After they pulled out Vincenza, I worriedly asked, "Is it normal to feel like someone smashed me in the shoulder with a baseball bat? It really hurts." Apparently, this pain is called referred pain. Since my uterus could not feel the pain it was obviously experiencing, the pain shot into my shoulder. At first, I refused pain meds. Five minutes later? I had to accept them. I wanted to enjoy my daughter, not focus on the searing shoulder pain. (Unfortunately, those pain meds made me dizzy and queasy for the rest of the day.)
Now, aside from Vincenza's health, I wanted one more thing. I wanted to be the first to hold her. My dad was the first to hold me (I was also born via c-section), but I wanted to hold Vincenza before Jeff did. Originally, they planned to place her on my chest for five minutes. She ended up doing so well that they left her on my chest for about thirty minutes, thirty glorious minutes. Before Vincenza was born, people continued to tell me how much love I would feel, but no one could have truly prepared me for the moment I first saw her and heard her lungs burst with healthy, loud cries. At that moment, Jeff was holding my hand and sitting next to me. We both saw her and sobbed. And sobbed. And sobbed. She was finally here. Our tiny, sweet human was finally on the outside, and she was all ours. I wish I could bottle those intense emotions for all eternity because they would surely heal all wounds.
We are eleven days out, and I am on the mend thanks to my little healer. She is eating and farting like a grown man.

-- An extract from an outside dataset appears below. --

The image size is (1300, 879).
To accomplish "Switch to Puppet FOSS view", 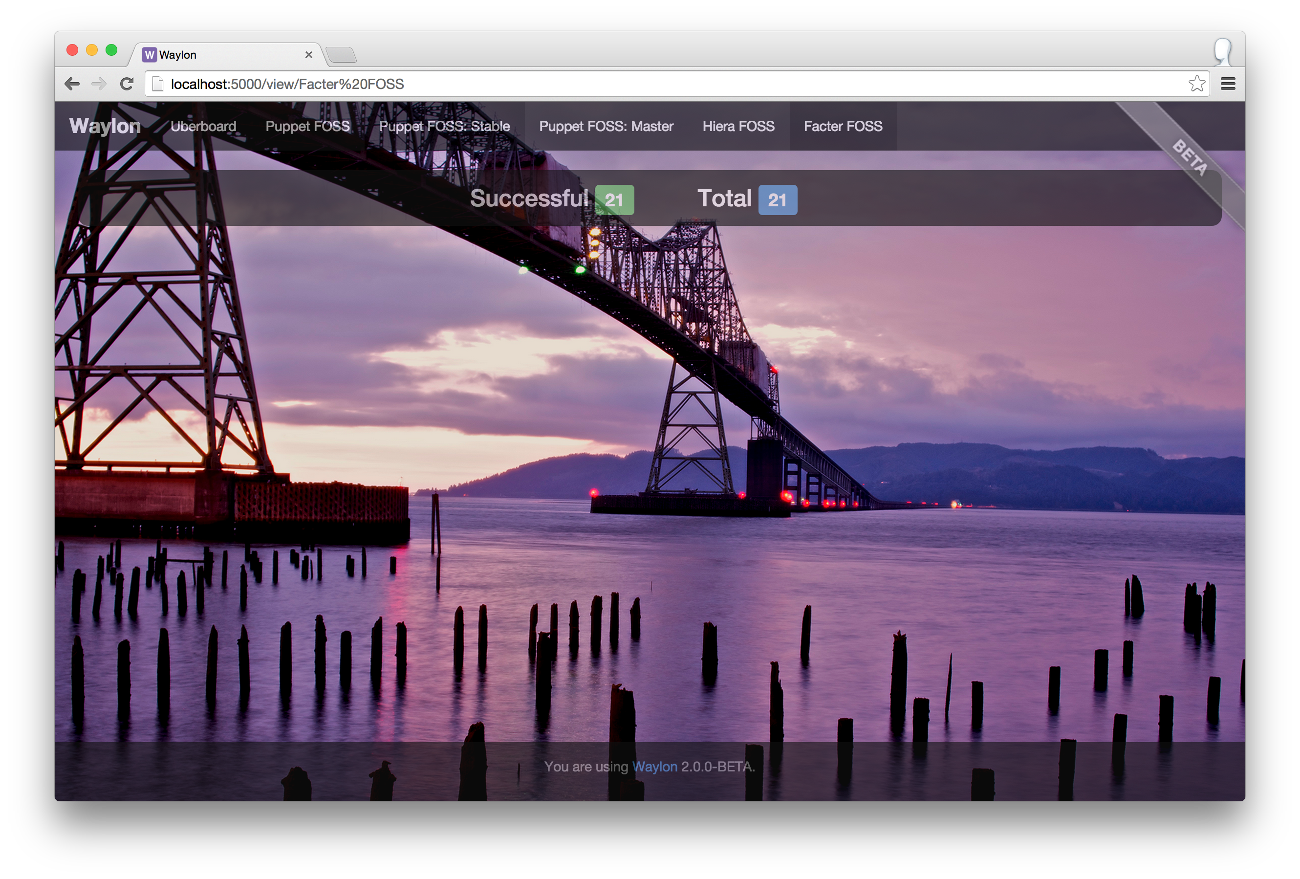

I am showering at least every two or three days. My mom is spending the next week with me since Jeff cannot take off at his new job. We have entertained several visitors who do not mind my unsightly appearance because who can focus on anything other than this adorable baby?
I still can't drive for another week, and I have a lot of other restrictions for a month after that. However, I have a tiny, adorable, lovable daughter. I feel nothing more than gratitude. Even better? I now share my birthday with Vincenza. We were born within an hour of each other on the same day (not of the same year, of course).